I see there and in PR begins confusion. May be we have to define, for what concrete PURPOSE that feature is usefull, and then thing about exact implementation?

malsatin avatar Jul 06 '18 21:07 malsatin

@MattRh I see this feature as a very good way to do several things:

  1. Do some formatting before using the attribute in the view (yes, there is already a way to do that, defining some getter and using it, but I think it is more intuitive for the getter to have the same name as the attribute.
  2. Do some post processing before saving to database. Those usually go in beforeSave, but it's more readable and intuitive to have setters for each separate attribute instead of polluting beforeSave. I had some projects where beforeSave was very ugly due to attribute transformations there.
  3. Working with date attributes with getter and setters (again, there is already a way to define some getter and doing setter transformations defining it in validator, but again it's more intuitive to have setter for it instead of doing it in validators.)

And finally it is just normal to have a way to define setters and getters for any class property and I think AR attributes have equal right to have them. As it doesn't really add any big overhead (not only in performance,, but also in code base) I see all reasons valid to add this feature to the framework, especially as it is just another way of doing things and doesn't make anybody to change their habits. You can use it, or you can simply ignore this feature..

Also developers coming from Laravel, or those who are also working in Laravel, have requested this feature several times already and 3.0 is very good opportunity to finally add it.

armpogart avatar Jul 07 '18 14:07 armpogart

Please do not overengineer and if possible no new conventions (e.g. hard-coded callable). Performance should be of concern here - we do huge amount of inserts/batch inserts in projects.

Currently the same goal can be reached with following:

  • use default column value from table schema cache
  • set AR public column attribute which is automatically initiated for new objects
  • use AR::beforeSave() event
  • implement your own handling of default values

lubosdz avatar Jul 11 '18 08:07 lubosdz

@lubosdz I've already answered some of your concerns in discussion earlier here and under the PR, but let me clarify it again for everybody.

First of all I see this functionality primarily aimed at beginners and newcomers. I know that I can have my own ActiveRecord parent for my models or the same functionality in trait (with many own downsides) as was mentioned under the PR. But I'm sure newcomers and beginners just use and do only the things that are documented in docs and are in core. I'm sure majority of beginners don't even use some great core (and not only) extensions, because they are not documented in Yii guide.

For the already present functionality (data transformation):

The difference here would be, that if I generally need value that is in db and in some cases I need some formatting or transformation, I will surely use the existing technique. But if I know that I will always need db data somehow formatted or transformed than I will use the technique used in this pull request. Also there is no existing way to have setter except doing that in some before event, the downsides of which were already mentioned.

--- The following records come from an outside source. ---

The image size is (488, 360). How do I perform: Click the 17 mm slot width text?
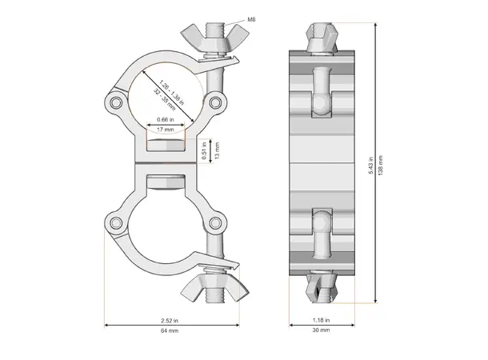167,130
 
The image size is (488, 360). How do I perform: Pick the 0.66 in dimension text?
167,120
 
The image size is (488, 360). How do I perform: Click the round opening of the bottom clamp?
166,217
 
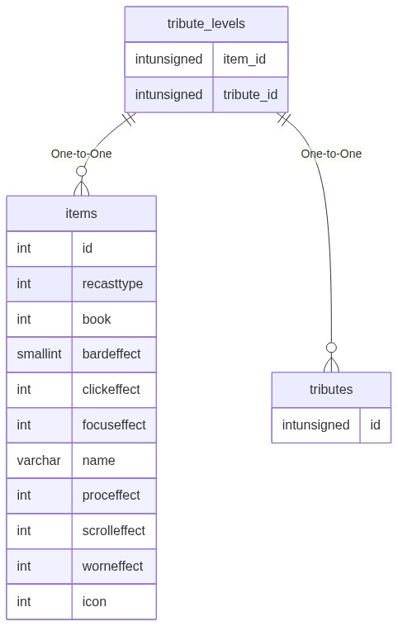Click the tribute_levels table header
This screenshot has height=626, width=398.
(206, 24)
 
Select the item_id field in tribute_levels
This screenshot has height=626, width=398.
(244, 59)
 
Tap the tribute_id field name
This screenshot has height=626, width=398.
(250, 95)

I don't see how the same goal can be reached using the default column value from table schema. I have already commented on the downsides of beforeSave earlier here.

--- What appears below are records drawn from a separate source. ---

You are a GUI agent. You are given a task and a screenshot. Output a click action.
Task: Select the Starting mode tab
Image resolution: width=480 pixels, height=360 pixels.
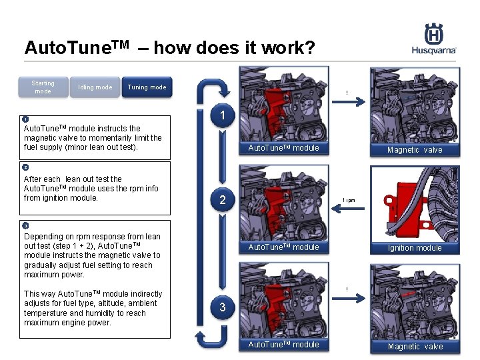[43, 87]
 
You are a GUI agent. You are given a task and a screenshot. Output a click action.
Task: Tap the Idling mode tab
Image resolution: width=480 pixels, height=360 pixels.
[95, 87]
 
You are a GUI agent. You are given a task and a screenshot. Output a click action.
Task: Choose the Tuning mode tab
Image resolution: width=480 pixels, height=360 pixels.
[147, 87]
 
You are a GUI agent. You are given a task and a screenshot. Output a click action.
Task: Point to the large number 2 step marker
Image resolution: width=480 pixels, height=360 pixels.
[223, 200]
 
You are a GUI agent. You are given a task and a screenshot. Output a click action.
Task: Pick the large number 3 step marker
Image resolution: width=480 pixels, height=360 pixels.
[223, 307]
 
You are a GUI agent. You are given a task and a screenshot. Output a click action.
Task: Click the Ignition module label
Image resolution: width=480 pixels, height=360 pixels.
[415, 248]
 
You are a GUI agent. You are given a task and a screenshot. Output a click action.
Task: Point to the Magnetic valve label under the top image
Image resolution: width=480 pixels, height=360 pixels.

For the all performance talk I have 2 proposals. First let me do some benchmarks and publish it here, I'm sure the change is negligible in the terms of performance, but I agree anyways that such changes can and must have real benchmarks under the hood. And second we can simply hide all this functionality under some flag and you won't have any performance hit if you don't activate this functionality, but we will a new good feature for the beginners.

armpogart avatar Jul 19 '18 14:07 armpogart

I'm against adding a flag. Benchmarks would be great though.